Have we become a nation of cry babies?

David Bullard says that what often used to pass for playful banter has now been elevated by some to hate crime

As many as five (and very possibly six) people noticed there was no Out to Lunch column last week.  I tried....I really did... but at the moment I am surrounded by hundreds of cardboard cartons containing all my possessions pending a move to the Cape Winelands. I was so exhausted from sorting the stuff I will probably never need again from the stuff I know I am definitely going to need that I approached the editor as the final deadline drew near and asked if I might have the week off, to which he very kindly agreed.

I'm probably going to have to ask for further leave of absence in the next few weeks because I am not going to have internet connectivity. So be warned. However, this week I am holed up in a B&B in Stellenbosch with free Wi-Fi that seems to be semi operational so here goes.

Have we become a nation of cry babies? I ask this question because what often used to pass for playful banter has now been elevated by some to hate crime. Pierre De Vos tackled the issue in an overly intellectualised piece called "When a joke is not a joke" recently in a Daily Maverick column.
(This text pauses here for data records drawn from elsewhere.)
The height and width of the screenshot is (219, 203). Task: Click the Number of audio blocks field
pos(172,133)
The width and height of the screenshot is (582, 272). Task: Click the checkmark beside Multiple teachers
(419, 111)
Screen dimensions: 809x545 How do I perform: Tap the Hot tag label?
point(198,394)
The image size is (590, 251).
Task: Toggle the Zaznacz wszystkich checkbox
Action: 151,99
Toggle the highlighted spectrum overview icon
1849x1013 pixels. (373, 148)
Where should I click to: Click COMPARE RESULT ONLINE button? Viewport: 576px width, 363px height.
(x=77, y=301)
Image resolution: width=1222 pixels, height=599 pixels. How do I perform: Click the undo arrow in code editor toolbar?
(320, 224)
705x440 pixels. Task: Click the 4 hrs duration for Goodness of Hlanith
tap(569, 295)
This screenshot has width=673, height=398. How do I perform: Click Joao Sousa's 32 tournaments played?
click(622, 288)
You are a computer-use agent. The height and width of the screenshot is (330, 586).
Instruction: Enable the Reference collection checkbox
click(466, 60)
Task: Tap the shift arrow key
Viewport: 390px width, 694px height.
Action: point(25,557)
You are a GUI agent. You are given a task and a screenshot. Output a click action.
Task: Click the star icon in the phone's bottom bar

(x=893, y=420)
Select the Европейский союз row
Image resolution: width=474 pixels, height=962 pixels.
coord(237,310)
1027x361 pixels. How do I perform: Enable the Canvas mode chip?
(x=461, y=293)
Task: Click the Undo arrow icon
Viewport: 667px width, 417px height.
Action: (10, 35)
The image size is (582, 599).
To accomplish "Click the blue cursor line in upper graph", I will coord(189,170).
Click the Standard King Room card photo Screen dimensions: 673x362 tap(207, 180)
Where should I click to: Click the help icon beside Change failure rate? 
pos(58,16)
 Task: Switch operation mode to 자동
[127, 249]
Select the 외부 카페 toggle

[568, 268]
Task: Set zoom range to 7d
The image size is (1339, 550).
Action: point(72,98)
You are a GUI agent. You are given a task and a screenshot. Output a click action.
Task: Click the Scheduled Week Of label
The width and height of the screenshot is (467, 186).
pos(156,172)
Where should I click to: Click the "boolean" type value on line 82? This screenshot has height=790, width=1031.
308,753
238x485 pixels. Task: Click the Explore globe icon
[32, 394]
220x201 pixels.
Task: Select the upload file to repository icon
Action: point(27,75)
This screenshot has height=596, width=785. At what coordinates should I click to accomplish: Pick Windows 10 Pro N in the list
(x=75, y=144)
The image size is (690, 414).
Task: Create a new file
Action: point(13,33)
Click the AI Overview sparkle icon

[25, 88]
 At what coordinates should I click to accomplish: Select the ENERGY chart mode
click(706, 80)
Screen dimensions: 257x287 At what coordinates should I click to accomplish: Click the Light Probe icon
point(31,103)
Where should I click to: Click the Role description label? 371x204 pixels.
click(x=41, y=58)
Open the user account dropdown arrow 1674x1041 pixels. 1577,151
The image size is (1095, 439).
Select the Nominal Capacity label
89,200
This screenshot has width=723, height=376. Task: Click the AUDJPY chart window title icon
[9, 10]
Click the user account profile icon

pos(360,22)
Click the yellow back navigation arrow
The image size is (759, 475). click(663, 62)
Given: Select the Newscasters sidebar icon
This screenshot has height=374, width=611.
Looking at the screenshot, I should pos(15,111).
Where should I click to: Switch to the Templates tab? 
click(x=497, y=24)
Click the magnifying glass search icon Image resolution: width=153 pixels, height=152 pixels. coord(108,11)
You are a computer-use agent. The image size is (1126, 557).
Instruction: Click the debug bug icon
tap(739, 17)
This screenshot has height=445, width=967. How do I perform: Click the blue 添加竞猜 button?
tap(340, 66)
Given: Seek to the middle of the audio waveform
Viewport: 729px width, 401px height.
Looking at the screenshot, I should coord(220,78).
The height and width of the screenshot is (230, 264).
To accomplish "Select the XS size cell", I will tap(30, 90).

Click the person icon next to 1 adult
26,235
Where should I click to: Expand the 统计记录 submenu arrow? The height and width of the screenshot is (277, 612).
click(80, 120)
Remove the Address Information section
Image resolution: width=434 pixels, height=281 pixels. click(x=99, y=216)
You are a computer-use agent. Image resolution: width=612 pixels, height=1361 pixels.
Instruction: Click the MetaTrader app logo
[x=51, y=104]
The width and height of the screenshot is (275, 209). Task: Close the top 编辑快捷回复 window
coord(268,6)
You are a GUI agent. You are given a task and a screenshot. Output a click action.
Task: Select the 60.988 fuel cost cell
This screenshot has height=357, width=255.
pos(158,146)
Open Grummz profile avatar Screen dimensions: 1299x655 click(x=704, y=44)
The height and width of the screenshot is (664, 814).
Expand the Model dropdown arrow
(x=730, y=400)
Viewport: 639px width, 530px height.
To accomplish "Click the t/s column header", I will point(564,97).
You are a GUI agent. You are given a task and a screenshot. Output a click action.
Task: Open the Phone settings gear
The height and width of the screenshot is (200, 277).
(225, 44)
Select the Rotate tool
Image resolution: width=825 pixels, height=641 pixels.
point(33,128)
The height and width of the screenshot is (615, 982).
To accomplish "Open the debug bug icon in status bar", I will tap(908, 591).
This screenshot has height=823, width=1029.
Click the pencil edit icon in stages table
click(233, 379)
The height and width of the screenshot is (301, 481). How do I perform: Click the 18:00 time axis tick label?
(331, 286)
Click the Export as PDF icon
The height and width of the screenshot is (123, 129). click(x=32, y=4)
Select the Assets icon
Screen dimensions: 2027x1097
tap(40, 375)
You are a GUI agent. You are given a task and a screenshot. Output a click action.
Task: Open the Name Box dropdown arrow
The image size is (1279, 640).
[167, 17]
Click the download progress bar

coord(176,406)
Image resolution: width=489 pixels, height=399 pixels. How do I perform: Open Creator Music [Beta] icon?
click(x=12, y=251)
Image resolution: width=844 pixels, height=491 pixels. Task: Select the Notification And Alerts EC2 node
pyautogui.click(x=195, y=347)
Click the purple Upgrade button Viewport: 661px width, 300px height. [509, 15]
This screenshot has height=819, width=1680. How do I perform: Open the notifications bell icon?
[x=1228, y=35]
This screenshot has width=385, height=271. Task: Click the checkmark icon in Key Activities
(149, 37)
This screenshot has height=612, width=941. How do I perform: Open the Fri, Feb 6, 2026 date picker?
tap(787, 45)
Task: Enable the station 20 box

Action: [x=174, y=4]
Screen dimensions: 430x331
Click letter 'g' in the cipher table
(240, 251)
In it he suggested that "humour (or what is presented as humour ) can sometimes be used by the economically, culturally and socially dominant as a vehicle to endorse harmful stereotypes and to promote prejudices about groups who are less powerful and influential in our culture."

He goes on to mention an article that appeared in the Cape Times which reported on a household survey with the introduction "If you want a tidy house for the rest of your life, never make a Western Cape woman your wife".  So outraged was De Vos by this that he fired off an e.mail to the editors pointing what he referred to as "the sexist and patriarchal stereotypes being perpetuated in this introduction". Not surprisingly he received a reply telling him that it was a joke and he should get over himself. Clearly this upset De Vos even more and spurred him on to write his article on what he regards as acceptable humour and what is not.

Being a dyed in the wool lefty he focusses his attention on racist and sexist jokes. If you tell a racist joke it's quite possible that you will upset somebody. However, if you then accuse the upset party of "playing the race card" you get yourself (according to De Vos) into even deeper trouble because you are sending out a clear message that you are the ultimate arbiter of what constitutes racism. You are wilfully and arrogantly disregarding the feelings of those who may possibly be offended. But when did humour ever give a toss about offending people?

It's difficult to fault De Vos's argument because what he is saying in a very roundabout way is that someone, somewhere is almost certainly going to be offended by any "joke" that could be considered sexist, racist, homophobic, misogynistic etc etc.  But so what?

There are, I am sure, people whose sole raison d'etre is to rise from their beds in the morning and look around for something to deeply offend them. They have so perfected a victim mentality that any comment they deem to be inappropriate can be elevated to hate speech.

 A few weeks ago a well-respected female columnist Tweeted that a man in a supermarket queue had made a homophobic remark. Apparently the columnist had been buying butter beans with her same sex partner and this had prompted a fellow shopper to make an inappropriate comment about her sexual preferences.  Instead of returning a witty riposte (as one would have hoped she would have done) she went in search of supermarket staff to lay a formal complaint but received no joy. I suggested to her on Twitter that, while supermarket staff may be very good at totting up the cost of your shopping, arbitrating a disputed sexual slur probably didn't feature in their training programme. 

Maybe it's time this whole messy business was cleared up once and for all with the introduction of an " Inappropriate Humour Act". That way we would all know exactly where we stand and wouldn't wander into the no man's land of potential inappropriate comment. While I would nominate someone with legal training like Pierre De Vos to frame the precise legal language of the act, I do think that I can make some valuable lay contributions.

Firstly, I would suggest a licensing system for professional comedians who would be required to state up front who the likely victims of their humour might be. They would then be licensed, after rigorous examination by a team of humourless lawyers, to make jokes about white people, cripples, old people and Alzheimer sufferers but wouldn't be able to make jokes about gays and black people. That would require a completely different license.

Provision should also be made in the act to clamp down on smart arses who make jokes around the braai fire. All you would need to do is to find three people who are prepare to be "deeply offended" (whether or not they were present when the joke was told) and you would be able to press charges.

Finally, the social status of the person making an inappropriate joke or comment would be a major deciding factor when considering prosecution. Those who have been historically advantaged will obviously be automatically guilty because they are simply using humour as a weapon to further subjugate the historically oppressed.

If this all sounds terrifyingly Orwellian that's because it is. The reality is that most people are so busy getting on with their lives that they don't have the time to be deeply offended by  so called inappropriate comments. And let's be honest, most of us learn to cope with insults as we grow older and to ignore them. So inappropriate humour and the use of offensive stereotyping is only really of interest to people like Pierre De Vos and his fellow travellers.  Whether we want them telling the rest of us what is and what is not appropriate rather depends on your views on freedom of expression.